Cabrita, porém, precisou de toda o dia para pensar. As suas palavras foram
fatais ao desresponsabilizar-se do acidente, revelando falta de ética política
e deixando a culpa e a pena nas costas do motorista. Só que o senso da
sociedade não lhe absorveu a sensação de impunidade que pretendia transmitir.
O motorista
da viatura que conduzia Eduardo Cabrita é acusado de homicídio por negligência
e são-lhe ainda imputadas duas contraordenações: violação das regras de
velocidade e circulação previstas no Código da Estrada; e inobservância das
precauções exigidas pela prudência e cuidados impostos por tais regras de
condução. Cabrita não podia refugiar-se no chavão de que “é o Estado de direito
a funcionar”. Com efeito, o motorista cumpre ordens, estando preparado para se
deixar levar pelo temor reverencial, e um governante dá ordens; e não se
tratava de um ministro qualquer, mas da autoridade máxima de segurança no país.
Costa
resistiu a demitir o amigo ministro e a remodelar o governo. Mas, desta feita,
não tinha outra hipótese. Não podia partir para a campanha eleitoral a rebocar
esta tralha. E Cabrita já não tinha condições para integrar as listas de
deputados nem para voltar a integrar um governo, pois iria penalizar o
Primeiro-Ministro e o seu partido. Ao final da tarde, a demissão foi aceite por
Costa, que não poderia mais manter um elemento tóxico na sua recandidatura.

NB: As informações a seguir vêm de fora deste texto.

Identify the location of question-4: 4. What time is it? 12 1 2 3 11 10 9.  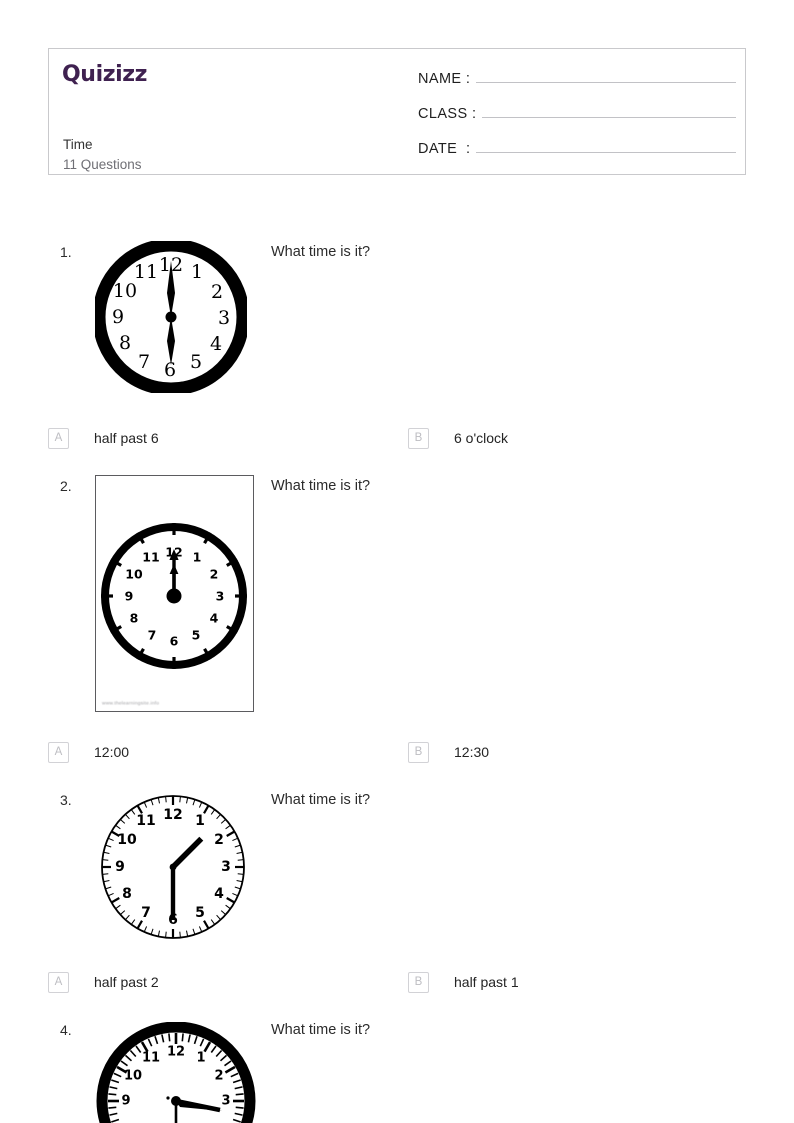
(397, 1072). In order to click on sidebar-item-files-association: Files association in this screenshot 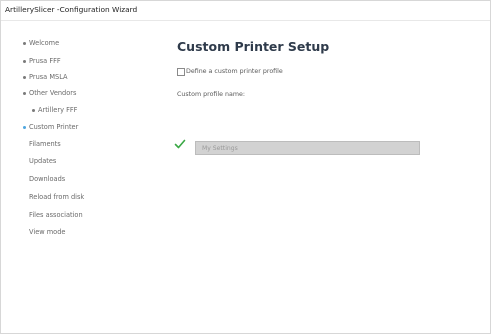, I will do `click(56, 215)`.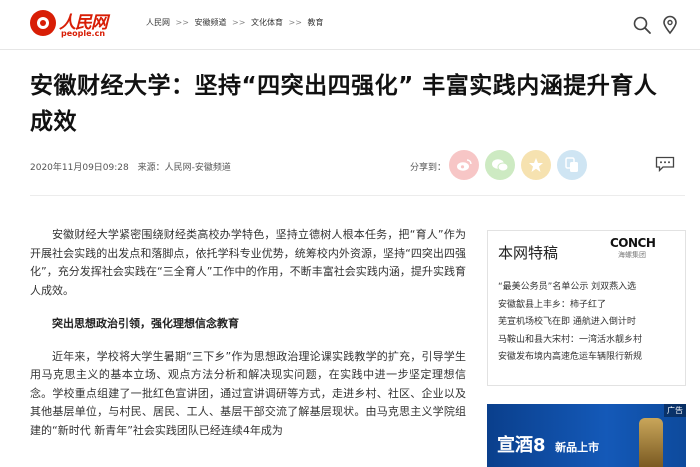  I want to click on conch-logo: CONCH 海螺集团, so click(645, 249). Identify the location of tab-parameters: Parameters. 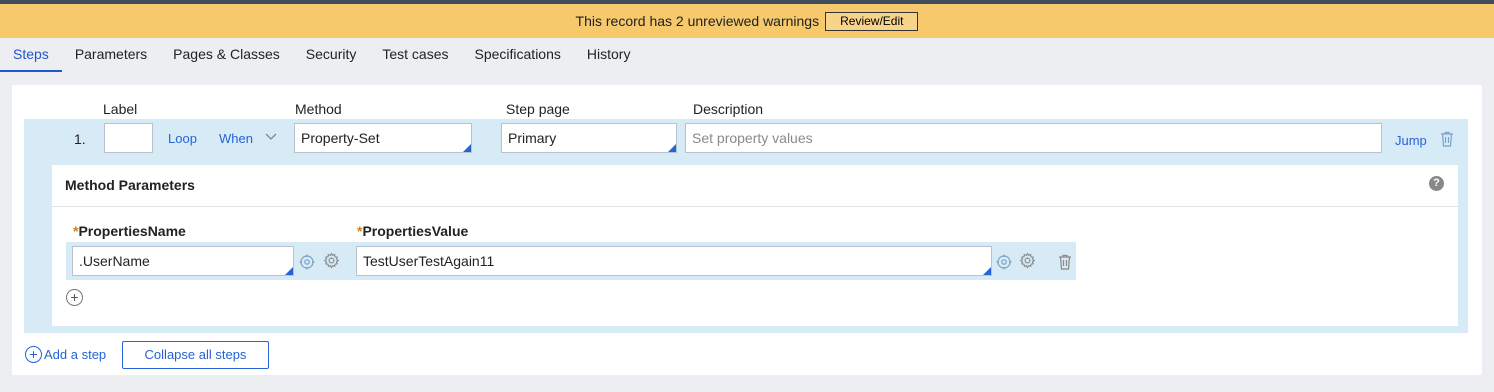
(111, 55).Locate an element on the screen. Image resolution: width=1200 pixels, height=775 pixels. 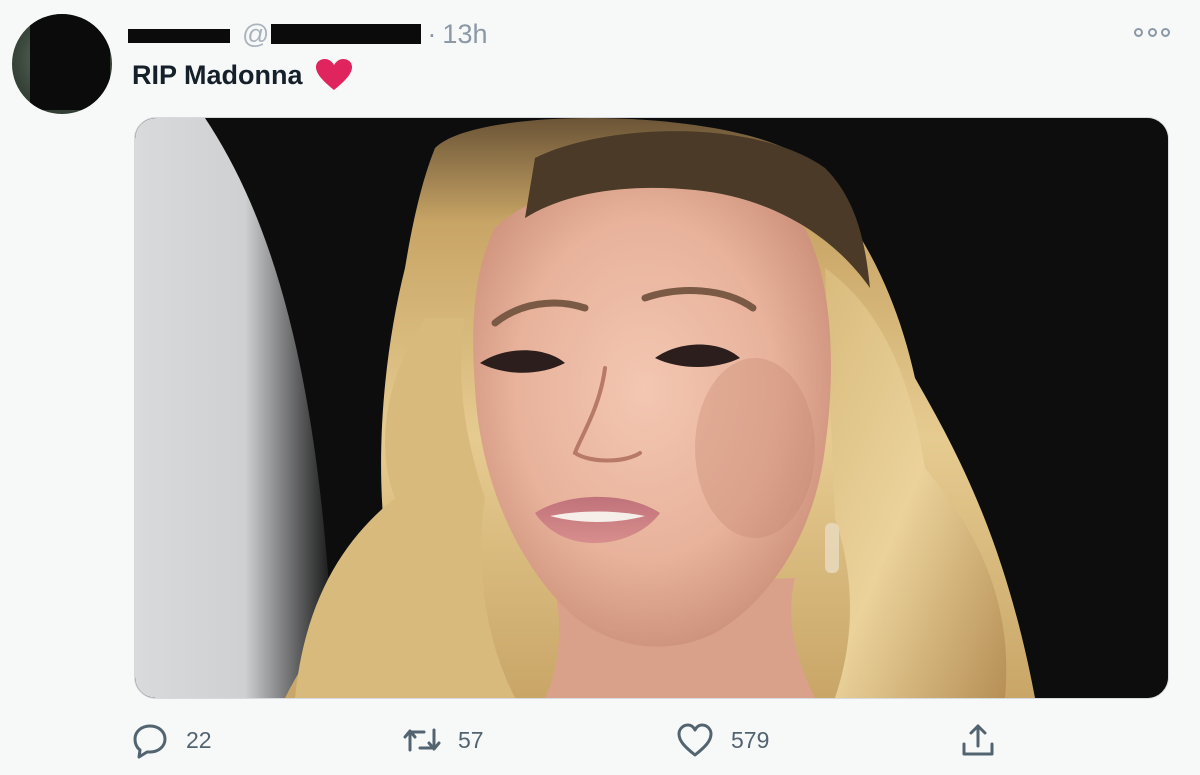
handle-redaction is located at coordinates (346, 34).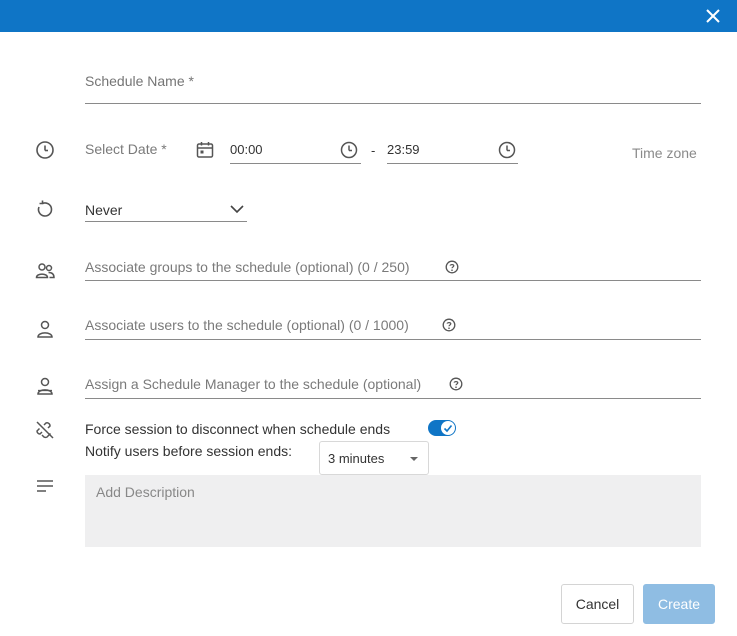  What do you see at coordinates (393, 81) in the screenshot?
I see `schedule-name-input` at bounding box center [393, 81].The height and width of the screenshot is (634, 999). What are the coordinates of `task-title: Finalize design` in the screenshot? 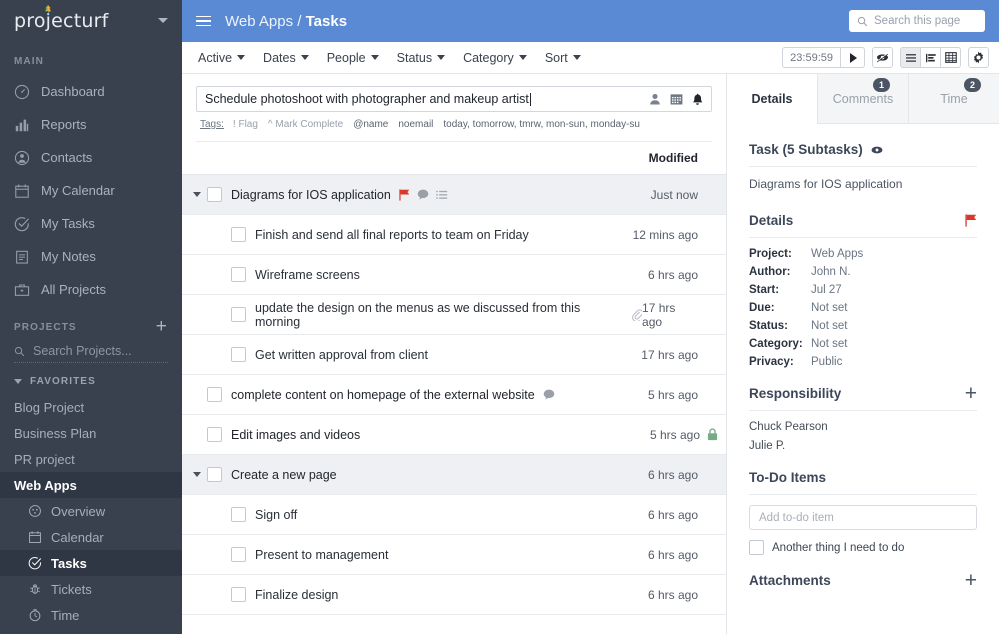 It's located at (296, 595).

Saiu a dois meses das eleições e antes que a oposição usasse essa carga como
munição de arma de arremesso político em plena campanha eleitoral.
***
Cá está. Os
que são políticos ex professo não
tomam decisões declaratórias, demissórias ou remodelatórias atempadamente, mas
os operadores judiciais – lentos, omissos, excessivos e contraditórios no
cumprimento do seu tempo de justiça – forçam os políticos a tomar decisões.
Conhecida a acusação – saiba-se porque só agora ou já agora – o governante entra
em pânico, pois, só por acaso ou por ser governante é que não terá sido acusado
de cumplicidade. E não tem outra saída que não cumprir forçadamente o tempo
político.
Os políticos
ex professo não cumprem tempo
político e alegadamente não têm tempo da justiça, mas a justiça, que não devia
ter tempo político e devia ter tempo de justiça, não tem tempo eficaz de
justiça e, sem assumir, força o tempo da política.
Cai a área
da Administração Interna na titular da pasta da Justiça. Porém, a sobraçante da
pasta da Justiça não está – com razão ou sem ela (de certo modo refém das corporações
das magistraturas) – imune à
crítica. É certo que não regista tantos anticorpos como Cabrita, mas a área que
tutela tem sido agente e passivo de críticas bem contundentes, sobretudo da
parte do MP.
Levará ela a
carta Canossa sem percalço neste pouco mais de dois meses de governação?